A lot of people view replication in terms of a separate group of scientists being able to repeat an experiment and obtain the same result. But the incentive for scientists is to make their own discoveries, not go around repeating old experiments. Should the replication phase be built in to original research?
Absolutely. I’m definitely changing the way I do things. So if I find something, and I know that I’ve picked around the data, I will immediately go and replicate that again. And if I don’t get it again, I stop studying it. It is amazing—there just hasn’t been, at least in recent history, an emphasis on making sure your findings are replicable and robust before you submit them. Instead there’s much more focus on novelty.
What’s to credit or blame for that shortfall?
When we talked to people about this, they said, ‘Yeah, I know I do these things and I know that they’re not perfect’—but they basically thought that those would have a trivial effect on the false-positive rate. And we thought the effects would be pretty small, but when we simulated them, and found the answer to what that actually does to our false positive rates, it was scary—much higher.
What suggestions do you have to spread this message?

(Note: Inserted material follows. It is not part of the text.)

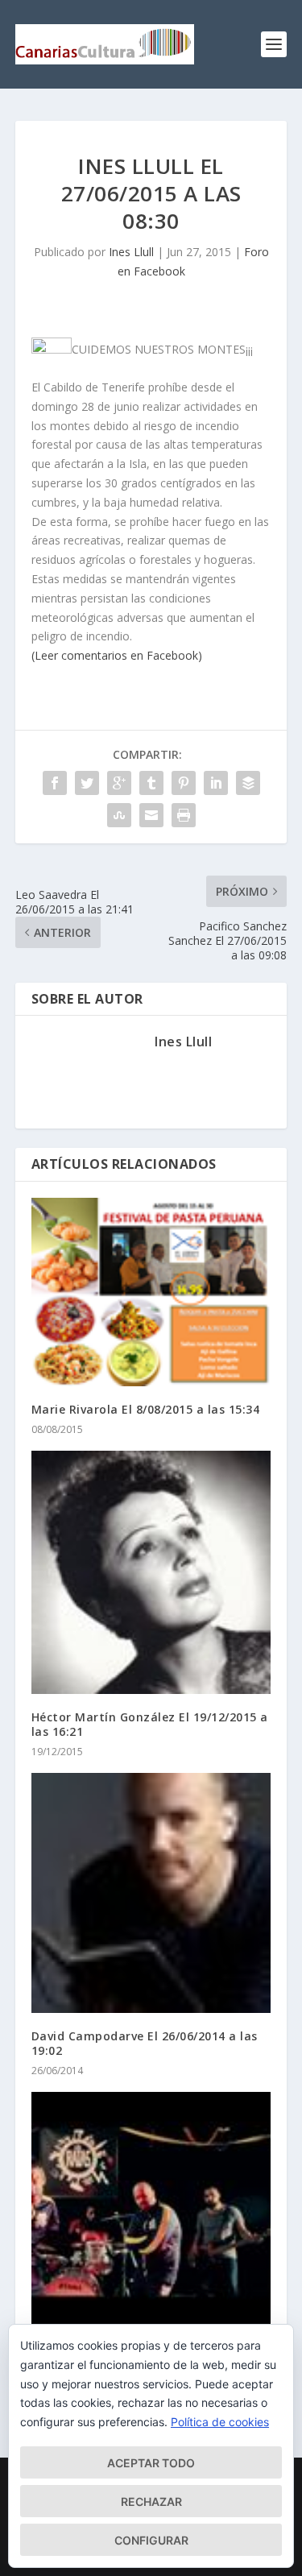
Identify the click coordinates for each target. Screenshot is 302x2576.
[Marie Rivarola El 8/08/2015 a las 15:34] (151, 1291)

People shouldn’t be allowed to drop measures that they collected; they should at least have to report what they were so that people aren’t cherry-picking measures. They should have to say how they arrived at their final sample size. If they do remove outliers, they should at least have to say what the results were with them—at least then it’s the review team that’s deciding if that’s okay rather than the researchers, because researchers have a conflict of interest—because they’re trying to publish. We were really hoping that journals would adopt some of these things. That hasn’t quite happened yet, although discussions are ongoing. The idea is that if you sign something that says, ‘I am reporting every single measure,’ and then later it is discovered that you did not do that, that is fraud.
We think that a lot of the change will come from the bottom up. Scientists are not interested themselves in publishing false papers. They’re interested in doing things right because they are good people and they do care about their profession.